+++ Source extract
In most cases, I plan the place first and then chalk out the budget. Travelling abroad is costly, but there are ways in which you can cut your costs. The bulk of the cost of a trip is always transportation and sleeping. I try to keep these under control.

What are the essential qualities of a backpacker? It is cool to say "I am a backpacker", but then most of us are too finicky when it comes to the logistics of a place we visit. What is your mantra? 

The most important thing for a backpacker is to keep the pack light because he or she is the one who'll carry it around!

Before a trip, I do lots of research on the places I'm going to visit. It's important for me to know the geography and get hold of maps of the place where possible. Often, I do not plan any activities before I reach a new place. But I always try to have at least one local contact in all the places I visit. So, when I get there, I usually sit with my local friend and plan things to see and do that suit my taste. 

When backpacking, it's important to have an open mind and be patient. Often, things will not go as planned. But don't get too panicky just because you are in a foreign country where you know no one. There's always a way out. When in doubt, speak to a local person. There are many wonderful people out there who'd be happy to help you.

What fired the wanderlust in you and when?
++++++
* [Exercise requirements]
**A)** According to the backpacking text, what accounts for the bulk of the cost of a trip?
**B)** Carry on the backpacking text from the point where it stops.
+++ Data supplied
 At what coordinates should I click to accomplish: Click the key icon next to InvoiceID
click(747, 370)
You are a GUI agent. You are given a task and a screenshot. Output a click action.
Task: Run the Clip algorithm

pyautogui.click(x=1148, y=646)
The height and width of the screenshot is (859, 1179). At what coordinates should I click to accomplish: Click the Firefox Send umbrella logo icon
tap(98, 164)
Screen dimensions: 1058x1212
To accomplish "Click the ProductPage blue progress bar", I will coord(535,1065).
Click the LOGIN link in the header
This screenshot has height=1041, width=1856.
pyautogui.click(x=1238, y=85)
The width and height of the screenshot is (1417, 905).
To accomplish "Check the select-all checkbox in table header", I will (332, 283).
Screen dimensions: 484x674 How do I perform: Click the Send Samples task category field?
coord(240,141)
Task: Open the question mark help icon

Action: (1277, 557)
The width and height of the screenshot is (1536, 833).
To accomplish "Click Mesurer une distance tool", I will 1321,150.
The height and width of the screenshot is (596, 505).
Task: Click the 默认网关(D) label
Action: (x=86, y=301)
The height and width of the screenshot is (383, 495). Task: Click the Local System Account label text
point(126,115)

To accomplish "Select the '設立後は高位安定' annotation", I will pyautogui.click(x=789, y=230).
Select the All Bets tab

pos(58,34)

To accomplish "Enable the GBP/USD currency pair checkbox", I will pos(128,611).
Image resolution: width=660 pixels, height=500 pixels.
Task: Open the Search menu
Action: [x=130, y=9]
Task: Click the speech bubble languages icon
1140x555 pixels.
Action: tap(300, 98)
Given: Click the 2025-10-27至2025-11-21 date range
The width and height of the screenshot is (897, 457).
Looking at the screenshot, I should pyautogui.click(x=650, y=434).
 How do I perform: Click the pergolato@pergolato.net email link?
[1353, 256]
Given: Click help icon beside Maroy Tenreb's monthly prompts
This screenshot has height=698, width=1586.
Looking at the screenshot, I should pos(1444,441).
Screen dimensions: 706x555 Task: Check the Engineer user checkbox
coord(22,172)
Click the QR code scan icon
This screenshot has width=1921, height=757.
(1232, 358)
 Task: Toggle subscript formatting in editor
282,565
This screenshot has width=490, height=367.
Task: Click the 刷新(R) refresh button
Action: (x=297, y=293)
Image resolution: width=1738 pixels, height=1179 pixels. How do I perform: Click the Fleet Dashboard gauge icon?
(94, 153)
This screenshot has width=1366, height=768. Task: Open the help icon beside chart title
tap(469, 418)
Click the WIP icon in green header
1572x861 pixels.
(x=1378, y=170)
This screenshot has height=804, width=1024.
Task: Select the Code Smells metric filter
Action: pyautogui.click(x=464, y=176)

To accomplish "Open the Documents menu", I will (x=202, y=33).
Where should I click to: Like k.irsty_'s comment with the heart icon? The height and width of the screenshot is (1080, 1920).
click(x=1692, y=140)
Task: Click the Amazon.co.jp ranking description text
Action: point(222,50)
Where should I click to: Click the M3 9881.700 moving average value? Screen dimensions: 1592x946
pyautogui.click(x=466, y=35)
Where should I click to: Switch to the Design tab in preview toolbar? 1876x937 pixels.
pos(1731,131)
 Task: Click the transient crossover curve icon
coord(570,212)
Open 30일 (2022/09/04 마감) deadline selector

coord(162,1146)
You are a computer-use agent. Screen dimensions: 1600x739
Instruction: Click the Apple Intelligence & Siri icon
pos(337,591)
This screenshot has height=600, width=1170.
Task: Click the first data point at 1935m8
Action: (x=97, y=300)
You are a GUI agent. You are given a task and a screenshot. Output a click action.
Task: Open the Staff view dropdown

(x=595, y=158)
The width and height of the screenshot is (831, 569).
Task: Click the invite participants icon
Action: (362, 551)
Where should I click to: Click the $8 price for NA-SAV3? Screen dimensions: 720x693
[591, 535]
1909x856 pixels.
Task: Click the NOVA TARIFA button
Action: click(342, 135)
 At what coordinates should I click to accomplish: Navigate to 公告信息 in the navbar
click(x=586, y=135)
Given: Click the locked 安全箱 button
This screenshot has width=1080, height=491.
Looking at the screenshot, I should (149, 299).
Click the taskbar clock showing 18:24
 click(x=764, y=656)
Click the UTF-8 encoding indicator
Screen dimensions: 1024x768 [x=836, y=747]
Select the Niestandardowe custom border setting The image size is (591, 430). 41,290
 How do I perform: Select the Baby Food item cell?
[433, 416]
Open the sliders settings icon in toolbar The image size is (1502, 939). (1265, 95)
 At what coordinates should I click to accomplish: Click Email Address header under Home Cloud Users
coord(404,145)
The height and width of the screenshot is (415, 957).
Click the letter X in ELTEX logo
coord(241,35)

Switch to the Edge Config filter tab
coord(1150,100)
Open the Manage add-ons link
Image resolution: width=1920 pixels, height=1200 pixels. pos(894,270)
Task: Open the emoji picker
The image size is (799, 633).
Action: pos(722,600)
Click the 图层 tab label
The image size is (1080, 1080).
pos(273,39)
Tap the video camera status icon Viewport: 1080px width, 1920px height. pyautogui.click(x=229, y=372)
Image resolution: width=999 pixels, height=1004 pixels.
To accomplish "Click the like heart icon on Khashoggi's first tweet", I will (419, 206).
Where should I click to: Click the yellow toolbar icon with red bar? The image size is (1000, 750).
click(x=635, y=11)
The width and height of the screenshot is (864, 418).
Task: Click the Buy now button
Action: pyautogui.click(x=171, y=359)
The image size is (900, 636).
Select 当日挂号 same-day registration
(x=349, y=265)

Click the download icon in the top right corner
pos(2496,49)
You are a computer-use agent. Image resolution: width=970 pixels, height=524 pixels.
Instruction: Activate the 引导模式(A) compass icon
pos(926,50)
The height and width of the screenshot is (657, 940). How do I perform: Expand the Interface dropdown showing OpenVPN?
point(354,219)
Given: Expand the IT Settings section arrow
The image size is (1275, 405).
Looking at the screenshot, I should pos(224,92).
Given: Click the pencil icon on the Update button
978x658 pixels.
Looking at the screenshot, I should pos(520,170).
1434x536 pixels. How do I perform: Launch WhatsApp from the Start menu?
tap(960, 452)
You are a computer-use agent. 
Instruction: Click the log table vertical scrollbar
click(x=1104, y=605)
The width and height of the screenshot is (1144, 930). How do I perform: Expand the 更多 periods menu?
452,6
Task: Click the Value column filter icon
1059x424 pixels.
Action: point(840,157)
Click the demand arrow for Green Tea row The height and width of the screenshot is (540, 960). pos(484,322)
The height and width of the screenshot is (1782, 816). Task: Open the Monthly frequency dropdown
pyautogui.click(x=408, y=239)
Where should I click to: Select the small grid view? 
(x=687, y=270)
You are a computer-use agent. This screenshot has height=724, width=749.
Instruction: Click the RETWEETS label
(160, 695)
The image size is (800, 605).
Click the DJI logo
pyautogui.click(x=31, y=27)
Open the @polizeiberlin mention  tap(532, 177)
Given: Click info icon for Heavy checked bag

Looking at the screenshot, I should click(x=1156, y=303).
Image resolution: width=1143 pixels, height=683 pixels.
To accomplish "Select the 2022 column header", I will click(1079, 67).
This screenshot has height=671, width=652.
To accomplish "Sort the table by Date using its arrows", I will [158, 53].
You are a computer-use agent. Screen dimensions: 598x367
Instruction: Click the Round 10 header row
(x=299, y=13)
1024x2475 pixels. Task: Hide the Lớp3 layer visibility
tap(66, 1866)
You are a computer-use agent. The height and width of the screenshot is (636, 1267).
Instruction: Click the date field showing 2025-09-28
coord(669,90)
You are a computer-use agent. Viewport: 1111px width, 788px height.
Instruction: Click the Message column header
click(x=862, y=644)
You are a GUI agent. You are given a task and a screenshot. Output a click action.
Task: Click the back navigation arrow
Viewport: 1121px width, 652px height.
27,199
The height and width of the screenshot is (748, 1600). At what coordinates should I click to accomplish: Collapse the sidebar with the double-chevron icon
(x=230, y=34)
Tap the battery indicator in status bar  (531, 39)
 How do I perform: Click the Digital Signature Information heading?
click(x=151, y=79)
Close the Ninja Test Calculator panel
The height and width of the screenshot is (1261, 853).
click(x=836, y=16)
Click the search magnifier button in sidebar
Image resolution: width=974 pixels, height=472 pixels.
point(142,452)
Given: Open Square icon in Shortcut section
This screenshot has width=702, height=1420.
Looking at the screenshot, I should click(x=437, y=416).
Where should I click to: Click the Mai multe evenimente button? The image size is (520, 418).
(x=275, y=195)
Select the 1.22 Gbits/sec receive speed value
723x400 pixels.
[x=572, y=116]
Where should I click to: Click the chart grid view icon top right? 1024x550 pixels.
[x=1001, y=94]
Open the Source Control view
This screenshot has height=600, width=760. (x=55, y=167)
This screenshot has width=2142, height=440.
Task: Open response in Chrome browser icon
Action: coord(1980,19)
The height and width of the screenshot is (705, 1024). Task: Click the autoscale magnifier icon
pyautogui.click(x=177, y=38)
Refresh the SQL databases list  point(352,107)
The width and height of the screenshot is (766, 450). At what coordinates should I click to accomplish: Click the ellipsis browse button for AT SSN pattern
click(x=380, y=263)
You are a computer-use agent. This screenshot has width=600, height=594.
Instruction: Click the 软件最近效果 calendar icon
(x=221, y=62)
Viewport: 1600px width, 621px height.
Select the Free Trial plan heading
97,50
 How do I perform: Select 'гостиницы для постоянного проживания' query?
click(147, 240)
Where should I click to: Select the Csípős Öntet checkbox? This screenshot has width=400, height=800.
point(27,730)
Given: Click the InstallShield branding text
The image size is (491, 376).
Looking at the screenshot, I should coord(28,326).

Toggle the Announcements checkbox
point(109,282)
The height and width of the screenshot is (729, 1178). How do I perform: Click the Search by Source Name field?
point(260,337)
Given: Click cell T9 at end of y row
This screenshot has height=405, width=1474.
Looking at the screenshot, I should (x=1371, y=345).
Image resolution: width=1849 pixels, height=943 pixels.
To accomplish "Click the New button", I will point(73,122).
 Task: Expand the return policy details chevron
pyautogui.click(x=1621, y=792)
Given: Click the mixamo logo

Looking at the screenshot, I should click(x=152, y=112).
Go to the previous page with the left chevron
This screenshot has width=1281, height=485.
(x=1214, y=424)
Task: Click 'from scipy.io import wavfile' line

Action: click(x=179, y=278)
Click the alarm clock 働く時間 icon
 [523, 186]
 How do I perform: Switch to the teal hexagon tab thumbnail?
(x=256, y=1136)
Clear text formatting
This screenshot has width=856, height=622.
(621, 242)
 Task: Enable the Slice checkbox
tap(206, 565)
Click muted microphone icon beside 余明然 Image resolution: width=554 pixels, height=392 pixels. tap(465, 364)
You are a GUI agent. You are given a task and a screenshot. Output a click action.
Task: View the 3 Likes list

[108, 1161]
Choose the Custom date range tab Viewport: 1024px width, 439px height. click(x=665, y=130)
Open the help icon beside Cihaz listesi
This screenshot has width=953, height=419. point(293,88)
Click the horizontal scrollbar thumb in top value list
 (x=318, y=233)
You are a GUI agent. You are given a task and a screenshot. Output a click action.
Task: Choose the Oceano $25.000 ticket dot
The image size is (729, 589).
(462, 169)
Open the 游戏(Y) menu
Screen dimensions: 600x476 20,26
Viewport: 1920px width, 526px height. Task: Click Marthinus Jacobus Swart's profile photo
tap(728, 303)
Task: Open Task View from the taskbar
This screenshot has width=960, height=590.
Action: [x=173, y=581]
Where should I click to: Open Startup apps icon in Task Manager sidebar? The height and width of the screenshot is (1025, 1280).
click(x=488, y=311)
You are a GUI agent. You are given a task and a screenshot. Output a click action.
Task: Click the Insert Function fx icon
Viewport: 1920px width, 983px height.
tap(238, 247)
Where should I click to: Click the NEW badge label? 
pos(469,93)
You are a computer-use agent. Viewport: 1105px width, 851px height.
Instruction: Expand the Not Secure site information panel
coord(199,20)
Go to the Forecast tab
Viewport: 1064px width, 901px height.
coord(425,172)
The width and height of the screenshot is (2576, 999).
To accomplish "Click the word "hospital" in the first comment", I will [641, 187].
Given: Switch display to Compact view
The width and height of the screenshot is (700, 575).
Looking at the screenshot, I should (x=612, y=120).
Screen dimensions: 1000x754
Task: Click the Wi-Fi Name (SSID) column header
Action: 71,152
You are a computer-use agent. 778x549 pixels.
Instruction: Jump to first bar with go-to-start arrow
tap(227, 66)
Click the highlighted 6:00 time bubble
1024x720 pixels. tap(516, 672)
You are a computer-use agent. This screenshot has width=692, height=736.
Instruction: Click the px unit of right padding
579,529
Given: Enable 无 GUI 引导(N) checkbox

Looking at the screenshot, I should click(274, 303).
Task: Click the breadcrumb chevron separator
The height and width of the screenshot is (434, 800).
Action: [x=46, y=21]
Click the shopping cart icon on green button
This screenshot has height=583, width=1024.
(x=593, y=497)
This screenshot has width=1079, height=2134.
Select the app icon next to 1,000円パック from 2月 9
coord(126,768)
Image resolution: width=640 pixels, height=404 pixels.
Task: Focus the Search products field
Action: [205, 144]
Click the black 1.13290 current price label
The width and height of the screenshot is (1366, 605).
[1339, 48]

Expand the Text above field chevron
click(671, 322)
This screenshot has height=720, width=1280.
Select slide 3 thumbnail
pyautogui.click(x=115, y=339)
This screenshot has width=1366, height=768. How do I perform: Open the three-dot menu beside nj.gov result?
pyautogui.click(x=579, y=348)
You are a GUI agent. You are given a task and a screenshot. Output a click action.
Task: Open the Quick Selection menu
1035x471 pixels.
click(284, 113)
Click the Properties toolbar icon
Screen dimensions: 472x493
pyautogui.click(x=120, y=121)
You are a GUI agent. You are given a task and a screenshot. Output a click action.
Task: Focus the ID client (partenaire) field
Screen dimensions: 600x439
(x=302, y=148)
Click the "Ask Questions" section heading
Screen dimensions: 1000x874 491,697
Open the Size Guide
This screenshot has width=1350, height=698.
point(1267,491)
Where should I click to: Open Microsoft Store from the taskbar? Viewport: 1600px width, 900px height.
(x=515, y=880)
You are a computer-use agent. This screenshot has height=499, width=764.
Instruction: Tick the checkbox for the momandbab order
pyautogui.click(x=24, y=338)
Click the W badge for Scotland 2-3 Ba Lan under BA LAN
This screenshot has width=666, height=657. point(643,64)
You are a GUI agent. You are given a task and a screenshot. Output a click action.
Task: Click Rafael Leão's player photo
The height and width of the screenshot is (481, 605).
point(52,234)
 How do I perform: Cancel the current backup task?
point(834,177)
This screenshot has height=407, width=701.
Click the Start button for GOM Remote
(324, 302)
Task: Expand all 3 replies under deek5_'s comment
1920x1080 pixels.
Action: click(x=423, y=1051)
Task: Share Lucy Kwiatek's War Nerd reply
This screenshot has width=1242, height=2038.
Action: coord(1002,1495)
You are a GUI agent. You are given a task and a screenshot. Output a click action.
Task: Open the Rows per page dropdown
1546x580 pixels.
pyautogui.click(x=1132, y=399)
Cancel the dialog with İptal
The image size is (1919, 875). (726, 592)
++++++
* [Responses]
**A)** Transportation and sleeping.

**B)**
Both my parents love to travel and as a kid, I went all around India and some places abroad with them. When I was finishing school, I travelled with my friends a few times. But those trips were more of a fun thing than seeing new places. Thailand in 2011 was my first solo foreign trip and it was amazing. I made so many new friends and ate all kinds of local food. That was when I decided that this was what I loved doing.

What are the travel tips as a backpacker that you want to share with our readers? 

Apart from keeping your pack light, it's important to have a broad mind. "Culture shock" is not just a literary term. Be open to new experiences and if possible, try them yourself! It'll probably be a story to tell when you're back home. If you're confused while eating a new food, observe how the locals do it and then follow. If you're unsure of anything, just ask. Always have a smile ready and be prepared to talk to random people and make friends on the way. Backpacking is amazing. Once you've done it, you'll probably avoid travel agencies thereafter!

You are a member of the couchsurfing.org. Share your experience and involvement with the site and its spirit. 

Couchsurfing is an awesome site for travellers like me. When you get to stay with a local person, you not only have a much better experience of the new place, but also save on sleeping costs. I have hosted people at my home and have surfed with many people in various countries. But in general, I have slept at the houses of pretty random people! I met this Dutch guy at Bangkok airport during my 2011 trip and we took the train to the city together. We kept in touch and I stayed at his home when I visited Maastricht in the Netherlands the following year. 

Not many Indian travellers are aware of hostelling. Even in this trip you said you stayed in a hostel. What is your experience?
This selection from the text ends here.